Sabía mejor que nadie que una vez que esta grabación se hiciera pública, la imagen que había cultivado cuidadosamente se destruiría en un instante.
¿El presidente de Omni Group consintiendo a su amante mientras volvía loca a su esposa?
¡Este escándalo sería suficiente para hacer caer el precio de las acciones de la compañía!
Justo antes de que Evelyn pudiera presionar reproducir, él le arrebató el teléfono de la mano.
—¡Basta! ¡Deja de decir tonterías!
Su voz se mantuvo baja pero llena de una ira amenazante.
Luego, para asombro de todos, rompió violentamente el teléfono contra el suelo de mármol pulido.
—¡Bang!
Un sonido seco.
La pantalla del teléfono se hizo añicos.
Los murmullos alrededor cesaron abruptamente mientras todos miraban atónitos.
Evelyn miraba sin comprender el teléfono destrozado en el suelo, que contenía todos sus materiales de diseño reunidos.
—Damian... —llamó Sienna alarmada, aunque un destello de satisfacción triunfante pasó por sus ojos.
—Mi esposa no se siente bien. Debemos disculparnos. —Damian forzó una sonrisa rígida, luego agarró el brazo de Evelyn, prácticamente arrastrándola fuera del salón bajo las miradas atónitas de la multitud.
Evelyn escuchó los murmullos detrás de ella.
—Oh Dios mío, así que los rumores son ciertos...
—Pobre Sr. Damian Green, casado con una esposa tan loca.
—Mira la expresión de la Srta. Sienna. Realmente ha sido terriblemente agraviada.
...
El camino a casa estuvo envuelto en un silencio mortal.
La presión en el auto era asfixiante.
La mandíbula de Damian estaba tensa, su agarre en el volante hacía que este crujiera, con las venas sobresaliendo en el dorso de sus manos.
Evelyn se apoyaba contra la ventana, viendo el paisaje urbano retroceder rápidamente, su rostro sin expresión.
Tan pronto como llegaron a la fría mansión, Damian ya no pudo contener su furia.
La puerta se cerró de un portazo, y con el dorso de su mano, empujó violentamente a Evelyn contra la pared.
Evelyn se tambaleó y golpeó la pared, un dolor sordo recorrió su brazo.
—¿Qué intentas hacer, Evelyn? ¿Quieres arruinarme? —Damian era como una bestia enfurecida, sus ojos inyectados en sangre fijos en ella—. ¡Frente a tanta gente! ¿Quieres que todos sepan que tengo una arpía tan vergonzosa en casa?
Evelyn se apoyó contra la pared, mirándolo fríamente. —Tú destruiste todo lo que teníamos primero.
—¿Yo lo destruí? —Damian rió como si hubiera escuchado el chiste más ridículo. Se acercó paso a paso, su figura alta la envolvía por completo.
—Te di la vida más privilegiada, te hice la estimada Sra.

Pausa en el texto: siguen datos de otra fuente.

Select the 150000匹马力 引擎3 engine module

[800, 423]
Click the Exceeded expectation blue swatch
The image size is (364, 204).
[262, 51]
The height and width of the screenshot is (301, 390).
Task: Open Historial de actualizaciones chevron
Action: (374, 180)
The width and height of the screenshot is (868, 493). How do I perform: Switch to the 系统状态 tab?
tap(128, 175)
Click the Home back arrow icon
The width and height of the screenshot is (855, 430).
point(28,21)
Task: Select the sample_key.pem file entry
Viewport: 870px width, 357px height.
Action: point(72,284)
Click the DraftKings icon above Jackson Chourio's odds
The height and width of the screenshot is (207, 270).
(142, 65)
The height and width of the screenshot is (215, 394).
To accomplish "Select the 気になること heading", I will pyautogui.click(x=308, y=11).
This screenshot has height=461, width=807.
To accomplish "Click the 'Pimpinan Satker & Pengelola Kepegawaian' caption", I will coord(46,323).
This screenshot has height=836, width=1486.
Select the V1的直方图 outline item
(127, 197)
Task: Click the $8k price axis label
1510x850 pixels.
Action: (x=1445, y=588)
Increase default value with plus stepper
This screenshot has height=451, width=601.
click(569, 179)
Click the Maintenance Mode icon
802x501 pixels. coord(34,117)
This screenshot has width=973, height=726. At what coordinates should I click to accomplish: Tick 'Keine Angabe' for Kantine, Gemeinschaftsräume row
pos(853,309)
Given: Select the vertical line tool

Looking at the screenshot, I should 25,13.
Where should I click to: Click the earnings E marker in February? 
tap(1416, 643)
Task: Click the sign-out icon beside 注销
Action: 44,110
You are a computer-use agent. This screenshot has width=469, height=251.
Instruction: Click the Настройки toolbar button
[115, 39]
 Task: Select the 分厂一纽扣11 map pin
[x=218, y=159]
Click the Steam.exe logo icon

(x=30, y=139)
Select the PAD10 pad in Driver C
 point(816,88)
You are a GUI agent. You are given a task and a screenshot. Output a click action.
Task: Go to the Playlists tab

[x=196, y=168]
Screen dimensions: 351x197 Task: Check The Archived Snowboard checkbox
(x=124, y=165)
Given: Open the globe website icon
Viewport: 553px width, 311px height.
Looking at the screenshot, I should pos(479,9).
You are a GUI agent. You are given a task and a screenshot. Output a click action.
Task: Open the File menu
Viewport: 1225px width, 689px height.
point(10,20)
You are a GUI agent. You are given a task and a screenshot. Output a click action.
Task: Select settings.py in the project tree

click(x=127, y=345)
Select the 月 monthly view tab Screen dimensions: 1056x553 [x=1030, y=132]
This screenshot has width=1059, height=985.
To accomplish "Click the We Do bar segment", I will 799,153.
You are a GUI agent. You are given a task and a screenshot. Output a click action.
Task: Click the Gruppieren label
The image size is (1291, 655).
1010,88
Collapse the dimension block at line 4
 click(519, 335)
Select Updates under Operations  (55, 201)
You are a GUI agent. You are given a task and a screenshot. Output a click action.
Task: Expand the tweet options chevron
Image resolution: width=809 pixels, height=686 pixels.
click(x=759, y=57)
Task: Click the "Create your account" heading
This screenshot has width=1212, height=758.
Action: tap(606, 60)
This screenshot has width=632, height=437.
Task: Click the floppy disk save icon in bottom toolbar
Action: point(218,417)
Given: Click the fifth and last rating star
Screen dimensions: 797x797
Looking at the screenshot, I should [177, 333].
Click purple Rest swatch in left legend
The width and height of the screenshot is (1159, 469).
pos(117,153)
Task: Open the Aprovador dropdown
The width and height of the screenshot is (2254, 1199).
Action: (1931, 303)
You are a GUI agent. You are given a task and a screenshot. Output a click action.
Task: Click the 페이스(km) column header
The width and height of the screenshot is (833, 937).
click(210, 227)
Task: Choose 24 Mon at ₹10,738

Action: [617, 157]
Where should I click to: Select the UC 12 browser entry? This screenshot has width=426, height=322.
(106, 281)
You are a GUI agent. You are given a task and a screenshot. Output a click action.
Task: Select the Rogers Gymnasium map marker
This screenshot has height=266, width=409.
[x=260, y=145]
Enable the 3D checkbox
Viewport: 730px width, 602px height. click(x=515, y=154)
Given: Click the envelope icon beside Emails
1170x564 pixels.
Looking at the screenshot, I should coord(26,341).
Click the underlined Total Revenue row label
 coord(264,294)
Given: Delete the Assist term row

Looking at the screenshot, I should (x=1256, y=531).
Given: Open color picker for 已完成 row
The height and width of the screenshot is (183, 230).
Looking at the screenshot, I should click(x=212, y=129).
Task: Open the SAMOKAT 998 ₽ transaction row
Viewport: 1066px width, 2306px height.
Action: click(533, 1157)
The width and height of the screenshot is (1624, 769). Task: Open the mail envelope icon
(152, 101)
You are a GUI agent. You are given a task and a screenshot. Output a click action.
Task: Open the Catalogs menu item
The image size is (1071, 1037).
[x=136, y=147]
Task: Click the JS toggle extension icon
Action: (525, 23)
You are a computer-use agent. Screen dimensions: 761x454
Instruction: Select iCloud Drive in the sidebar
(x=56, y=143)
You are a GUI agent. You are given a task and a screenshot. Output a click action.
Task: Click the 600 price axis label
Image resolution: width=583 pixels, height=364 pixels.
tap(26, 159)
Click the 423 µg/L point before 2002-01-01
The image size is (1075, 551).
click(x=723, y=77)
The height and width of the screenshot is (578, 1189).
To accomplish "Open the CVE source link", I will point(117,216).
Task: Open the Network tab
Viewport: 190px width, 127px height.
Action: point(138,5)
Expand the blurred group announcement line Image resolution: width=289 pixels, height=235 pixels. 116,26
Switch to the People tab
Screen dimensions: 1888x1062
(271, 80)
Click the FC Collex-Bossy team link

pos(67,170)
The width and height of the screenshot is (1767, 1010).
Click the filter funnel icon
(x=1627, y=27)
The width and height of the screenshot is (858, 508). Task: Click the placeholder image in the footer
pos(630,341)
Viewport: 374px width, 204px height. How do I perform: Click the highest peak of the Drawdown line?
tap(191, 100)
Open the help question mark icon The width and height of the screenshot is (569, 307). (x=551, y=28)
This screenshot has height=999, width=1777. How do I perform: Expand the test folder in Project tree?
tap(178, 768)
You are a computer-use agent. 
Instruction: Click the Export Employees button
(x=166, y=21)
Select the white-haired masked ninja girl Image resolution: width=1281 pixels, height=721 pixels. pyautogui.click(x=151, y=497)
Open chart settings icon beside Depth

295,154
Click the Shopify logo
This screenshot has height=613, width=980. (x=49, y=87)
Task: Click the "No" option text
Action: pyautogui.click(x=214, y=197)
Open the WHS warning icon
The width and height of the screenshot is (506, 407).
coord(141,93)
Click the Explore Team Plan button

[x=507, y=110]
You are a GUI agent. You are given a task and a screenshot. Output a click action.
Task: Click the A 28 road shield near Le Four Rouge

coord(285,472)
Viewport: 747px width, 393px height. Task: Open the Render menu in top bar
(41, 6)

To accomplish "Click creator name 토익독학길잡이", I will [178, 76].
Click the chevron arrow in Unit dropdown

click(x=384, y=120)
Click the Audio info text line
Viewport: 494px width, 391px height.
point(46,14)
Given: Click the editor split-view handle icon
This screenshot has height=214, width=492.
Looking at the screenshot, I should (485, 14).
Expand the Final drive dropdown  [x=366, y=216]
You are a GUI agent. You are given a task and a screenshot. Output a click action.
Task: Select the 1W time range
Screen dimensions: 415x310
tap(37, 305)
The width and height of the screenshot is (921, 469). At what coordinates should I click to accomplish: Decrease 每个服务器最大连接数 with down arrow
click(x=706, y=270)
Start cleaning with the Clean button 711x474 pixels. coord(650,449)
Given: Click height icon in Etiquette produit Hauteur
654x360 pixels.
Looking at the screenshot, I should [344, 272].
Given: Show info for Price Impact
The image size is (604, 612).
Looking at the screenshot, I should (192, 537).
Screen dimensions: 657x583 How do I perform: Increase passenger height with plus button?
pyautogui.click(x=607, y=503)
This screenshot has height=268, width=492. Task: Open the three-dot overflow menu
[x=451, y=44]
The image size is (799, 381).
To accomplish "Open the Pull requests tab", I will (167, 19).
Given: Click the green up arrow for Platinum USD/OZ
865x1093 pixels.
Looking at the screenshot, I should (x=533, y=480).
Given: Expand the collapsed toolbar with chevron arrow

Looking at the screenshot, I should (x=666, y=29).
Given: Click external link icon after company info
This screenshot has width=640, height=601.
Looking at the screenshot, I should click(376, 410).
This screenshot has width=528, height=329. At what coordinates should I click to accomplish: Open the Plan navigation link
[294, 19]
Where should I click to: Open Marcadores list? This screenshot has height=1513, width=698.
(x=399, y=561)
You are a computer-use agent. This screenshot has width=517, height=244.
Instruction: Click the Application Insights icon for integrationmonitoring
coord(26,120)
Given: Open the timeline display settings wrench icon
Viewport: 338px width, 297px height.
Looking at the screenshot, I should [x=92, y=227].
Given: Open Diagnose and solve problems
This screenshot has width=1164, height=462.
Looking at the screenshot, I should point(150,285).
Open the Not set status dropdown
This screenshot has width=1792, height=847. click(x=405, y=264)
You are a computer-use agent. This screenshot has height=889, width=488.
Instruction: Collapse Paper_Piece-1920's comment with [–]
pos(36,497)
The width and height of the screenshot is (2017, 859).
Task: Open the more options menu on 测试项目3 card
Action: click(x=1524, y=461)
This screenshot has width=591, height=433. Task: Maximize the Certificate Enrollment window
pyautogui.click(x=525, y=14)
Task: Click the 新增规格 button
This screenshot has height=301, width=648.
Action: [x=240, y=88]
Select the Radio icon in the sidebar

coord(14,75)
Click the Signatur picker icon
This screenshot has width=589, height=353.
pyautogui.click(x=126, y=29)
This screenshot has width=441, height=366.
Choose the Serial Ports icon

Green, ¿y así es como te destruí? ¡Mírate ahora!
Su mirada recorrió la sala de estar, finalmente enfocándose en el escritorio desordenado en la habitación de huéspedes.
Esos dibujos, esas telas, en sus ojos, se habían convertido en los culpables de su rebelión.
Corrió hacia la habitación de huéspedes y agarró los diseños a medio terminar del escritorio.
—¡Son estos pedazos de basura! ¡Te hicieron olvidar tu lugar!
El corazón de Evelyn se hundió de repente, y corrió hacia él.
—¡No los toques!
Pero era demasiado tarde.
—Riiip...
El sonido áspero del papel rasgándose llenó el aire.
Damian agarró los pocos bocetos que ella había pasado toda la noche dibujando y, frente a ella, los rompió violentamente por la mitad, luego en cuartos, octavos...
Los fragmentos de papel, como copos de nieve, caían de sus dedos, esparciéndose a los pies de Evelyn.
Evelyn se tambaleó ligeramente, mirando los fragmentos en el suelo, sus ojos vacíos, como si le hubieran extraído el alma.